# TEXTE À LIRE
Mise à jour  : 27/03/2013 - Direction : IRSEM

Le Livre du mois :

Anna Stavrianakis, Jan Selby, ed., Militarism and International Relations. Political Economy, Security, Theory, London & New York, Routledge, 2013.

Nos lectures :

Cynthia Salloum, Benjamin Brice, Penser la violence collective, Nuvis, Paris, 2012

Olivier Kempf, géopolitique de la France. Entre déclin et renaissance, Technip, Paris, 2012

Roland Dumas, Bertrand Badie, Gaïdz Minassian, La diplomatie sur le vif, Presses de Sciences Po, Paris, 2013

Marie-Françoise Durand, Patrice Mitrano et al., Atlas de la mondialisation, Presses de Sciences Po, Paris, 2012

Samuel Solvit, Dimensions of War. understandingWar as a Complex Adaptative System, L’Harmattan, Paris, 2012

Le Livre du mois :

Anna Stavrianakis, Jan Selby, ed., Militarism and International Relations. Political Economy, Security, Theory London & New York, Routledge, 2013.

En tant que préparation et conduite de la violence politique organisée, le militarisme et son corollaire, la militarisation, sont paradoxalement sous-étudiés dans la production académique. L’influence du néo-libéralisme pendant les années 1990, le développement de l’analyse en termes de « new wars » ainsi que la prédominance accordée à la sécurité par rapport à la défense constituent les trois principales raisons qui expliquent cette carence d’investissement scientifique. Or, la réalité empirique démontre la robustesse du militarisme en tant que phénomène concentré par les États, y compris lorsque ces derniers sont qualifiés de « Failed States » comme l’illustre le cas du Soudan. Cette réalité invite à penser également les nouvelles formes de militarisme que les États occidentaux adoptent sous l’effet de la libéralisation économique. Analyser ces tendances constitue l’objectif principal de l’ouvrage collectif dirigé par Anna Stavrianakis et Jan Selby issu d’un séminaire organisé en mai 2009 à l’Université du Sussex. Il convient de souligner que l’approche se veut avant tout sociologique. En d’autres termes, il ne s’agit pas d’envisager le militarisme comme une idéologie (glorification de la guerre et des valeurs martiales), un comportement (propension à utiliser la force pour résoudre un conflit), une option (augmentation des capacités de production ou d’importation d’armement), ou une influence institutionnelle (conception selon laquelle les militaires doivent orienter les décisions publiques voire s’accaparer le pouvoir politique). Le point de vue défendu consiste à penser les rapports entre militarisme et sociétés, ou, plus précisément, à examiner les relations sociales, les institutions et les valeurs en relations avec la guerre ainsi que la préparation de la guerre tout en repérant l’influence des relations militaires sur les relations sociales. Un tel angle sociologique s’inscrit dans le prolongement de la sociologie de la guerre initiée dans les années 1980 par Anthony Giddens ou bien Martin Shaw, ce dernier ayant contribué dans le présent volume en proposant une sociologie historique du militarisme ainsi qu’un modèle contemporain sous les traits de la « guerre de surveillance globale ».

# ENREGISTREMENTS FOURNIS
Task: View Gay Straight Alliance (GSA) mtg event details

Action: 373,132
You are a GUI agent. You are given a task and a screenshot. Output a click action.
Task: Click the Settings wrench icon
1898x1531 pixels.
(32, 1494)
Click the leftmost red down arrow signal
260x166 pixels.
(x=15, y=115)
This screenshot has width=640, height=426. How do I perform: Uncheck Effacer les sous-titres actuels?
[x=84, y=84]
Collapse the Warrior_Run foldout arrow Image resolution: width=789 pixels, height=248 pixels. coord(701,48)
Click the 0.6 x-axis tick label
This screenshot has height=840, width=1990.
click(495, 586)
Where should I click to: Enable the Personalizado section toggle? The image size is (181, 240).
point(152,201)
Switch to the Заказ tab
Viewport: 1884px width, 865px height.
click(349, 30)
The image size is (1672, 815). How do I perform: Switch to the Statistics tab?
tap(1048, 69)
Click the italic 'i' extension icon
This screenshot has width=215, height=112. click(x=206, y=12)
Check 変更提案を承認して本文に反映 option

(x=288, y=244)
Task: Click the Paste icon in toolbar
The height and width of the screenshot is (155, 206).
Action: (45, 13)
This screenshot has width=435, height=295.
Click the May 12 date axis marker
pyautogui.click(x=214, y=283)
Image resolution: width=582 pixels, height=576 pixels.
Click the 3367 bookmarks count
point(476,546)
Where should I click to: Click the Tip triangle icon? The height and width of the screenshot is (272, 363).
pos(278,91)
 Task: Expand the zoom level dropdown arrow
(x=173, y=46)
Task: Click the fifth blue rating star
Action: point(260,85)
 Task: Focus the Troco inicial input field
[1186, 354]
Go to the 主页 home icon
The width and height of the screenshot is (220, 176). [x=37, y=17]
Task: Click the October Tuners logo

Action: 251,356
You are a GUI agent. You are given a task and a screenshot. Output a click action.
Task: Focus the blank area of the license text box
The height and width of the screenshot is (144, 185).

# SÉRIE DE CONSIGNES
**a.** Selon le texte sur le militarisme, de quel séminaire est issu l'ouvrage collectif dirigé par Anna Stavrianakis et Jan Selby ?
**b.** Les affirmations suivantes concordent-elles avec le texte sur le militarisme ? Pour chacune, répondez par oui ou par non et citez les mots du texte qui tranchent.
(i) L'approche de l'ouvrage se veut avant tout sociologique.
(ii) Le militarisme fait l'objet d'études abondantes dans la production académique.
(iii) La sociologie de la guerre a été initiée dans les années 1960.
**c.** Prolongez le texte sur le militarisme à partir de l'endroit où il s'arrête.

# RÉPONSES ATTENDUES
**a.** D'un séminaire organisé en mai 2009 à l'Université du Sussex.

**b.**
(i) Oui : « Il convient de souligner que l’approche se veut avant tout sociologique. »
(ii) Non : « sont paradoxalement sous-étudiés dans la production académique »
(iii) Non : « initiée dans les années 1980 par Anthony Giddens ou bien Martin Shaw »

**c.**
L’ouvrage est structuré en trois parties. La première est destinée à clarifier le concept de militarisme. La seconde entend observer les transformations à l’œuvre en sélectionnant quelques cas (Israël avec le rôle plus conséquent accordé à l’« enlightened public », les pays latino-américains constituant des armées politiques luttant contre le crime organisé, les États-Unis et leur nouvelle forme de militarisme tel qu’appréhendé par Andrew Bacevich). Dans la troisième partie, l’économie politique du militarisme est mobilisée : les ressorts matériels et financiers sont abordés dans le cas européen, égyptien et chinois.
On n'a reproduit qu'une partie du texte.